Según comentan en los pasillos del Hotel Llao-Llao los asesores de  las delegaciones presidenciales, el temor de la mayoría de mandatarios es un enfrentamiento entre Chávez y Uribe, pues aseguran que es casi imposible que posiciones tan disímiles se puedan conciliar.

Unasur: década de vértigo

Desde que Brasil convocara a una reunión de los 12 países suramericanos en el año 2000, la idea de una unión de Suramérica ha venido adquiriendo una fuerza inédita en lo que lleva del siglo XXI. Primero   Comunidad de Naciones Suramericana (con un fuerte énfasis en la integración económica), y luego, tras el fracaso del Área de Libre Comercio de las Américas, convertida en Unión de Naciones Suramericanas, Unasur es hoy un foro político de 12 gobiernos.

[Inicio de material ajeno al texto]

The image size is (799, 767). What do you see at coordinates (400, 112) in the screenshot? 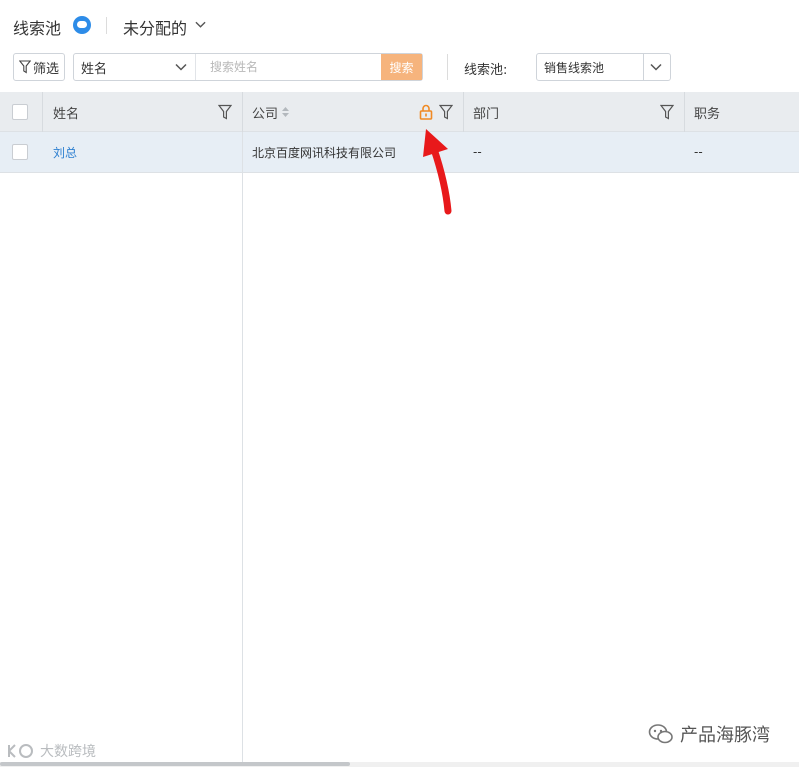
I see `table-header: 姓名 公司 部门 职务` at bounding box center [400, 112].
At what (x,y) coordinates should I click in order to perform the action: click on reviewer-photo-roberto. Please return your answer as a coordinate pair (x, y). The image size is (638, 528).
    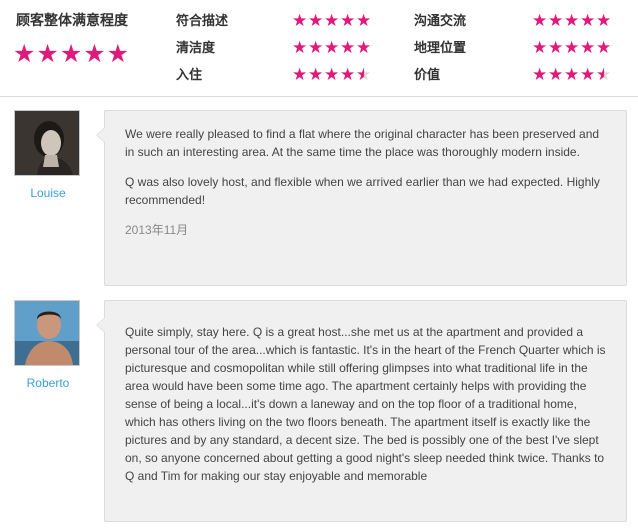
    Looking at the image, I should click on (47, 333).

Su tratado de fundación fue firmado en mayo de 2008, cuatro meses después del bombardeo colombiano al campamento de ‘Raúl Reyes’, en Ecuador.

Desde entonces, la Unión ha tenido un lento andar, entorpecido por las tensiones andinas y por la dificultad para escoger a su secretario general.

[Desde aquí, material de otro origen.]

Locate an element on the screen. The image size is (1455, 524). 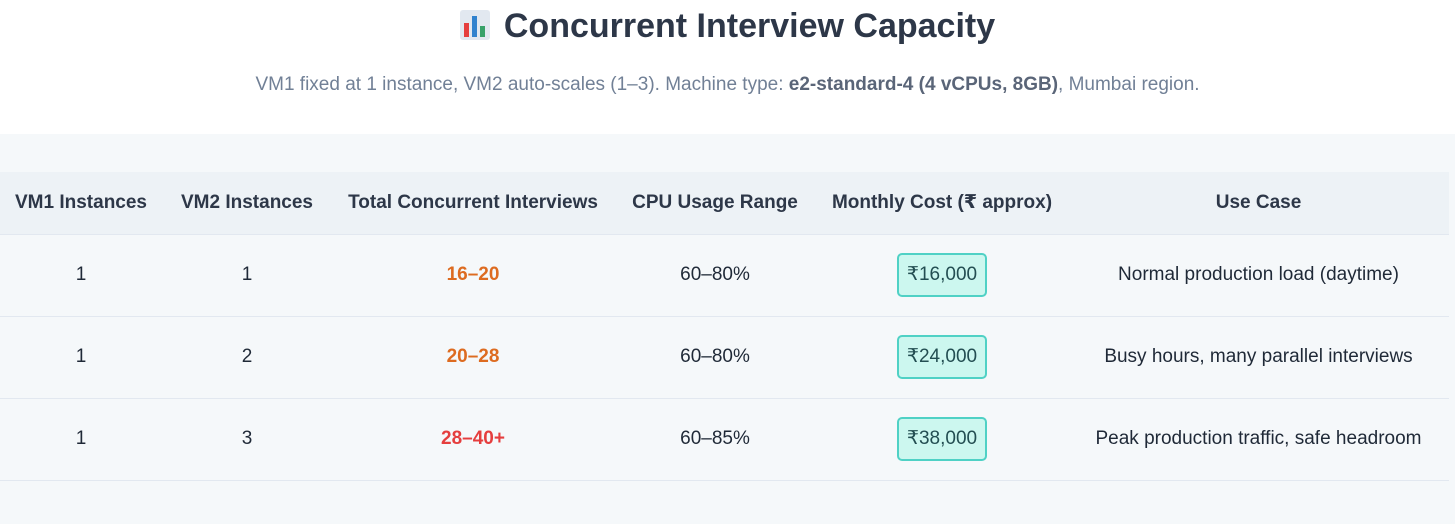
column-header-concurrent: Total Concurrent Interviews is located at coordinates (473, 204).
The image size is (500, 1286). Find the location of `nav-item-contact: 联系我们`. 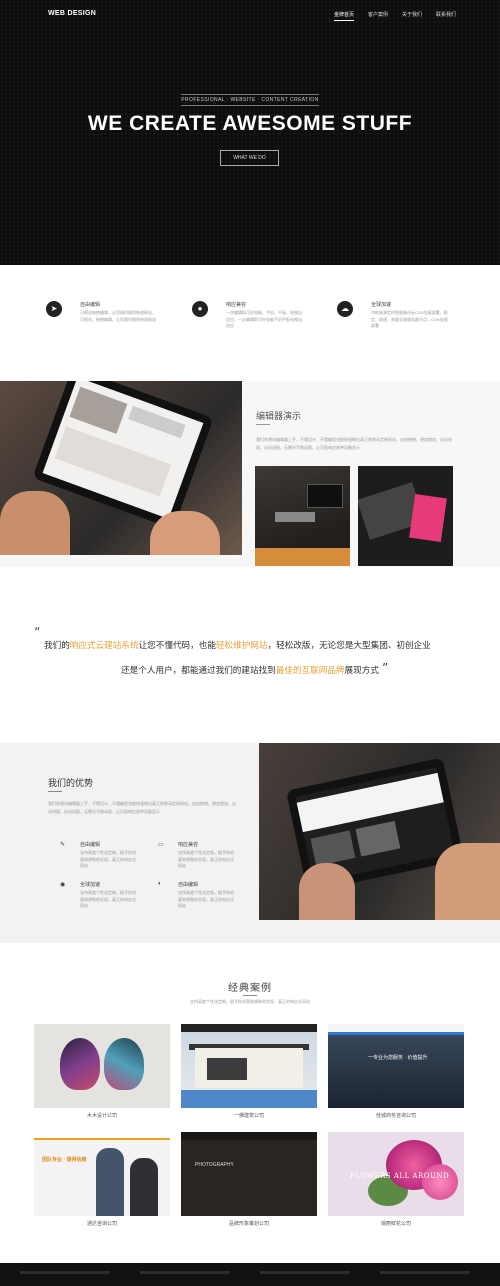

nav-item-contact: 联系我们 is located at coordinates (446, 16).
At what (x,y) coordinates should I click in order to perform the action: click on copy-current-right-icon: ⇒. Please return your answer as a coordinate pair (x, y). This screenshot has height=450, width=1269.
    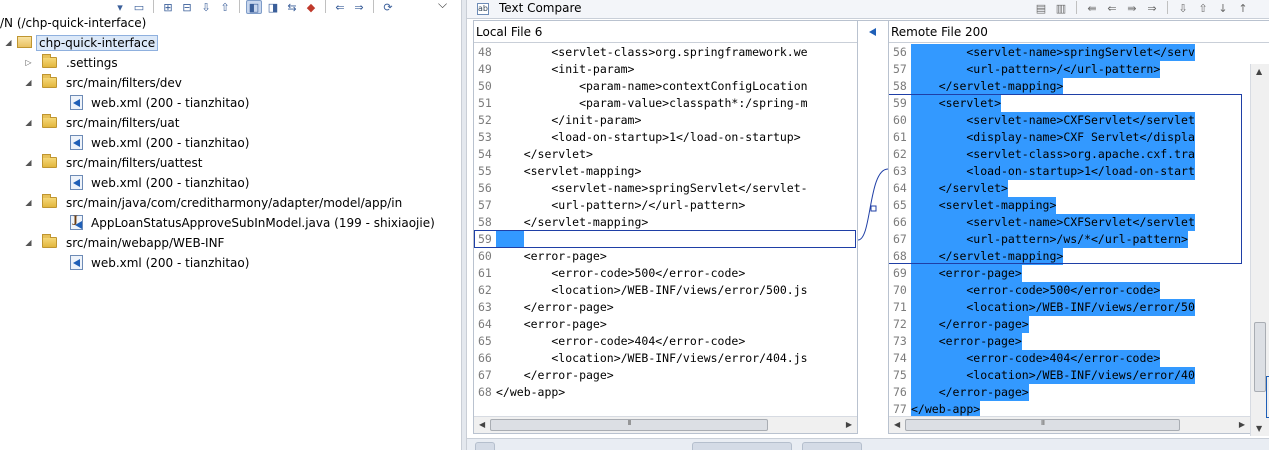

A petición de Brasil, Unasur creó además el Consejo Suramericano de Defensa (CSD), un organismo multilateral que busca reunir a los 12 ministros de Defensa de la región para que periódicamente compartan sus “libros” de manera transparente. Hasta la fecha, el CSD no ha sesionado como está estipulado (con los jefes de la cartera de Defensa); en contraste, temas como el acuerdo militar colombo-norteamericano están siendo tratados de manera interpresidencial, como lo veremos en el día viernes en Bariloche.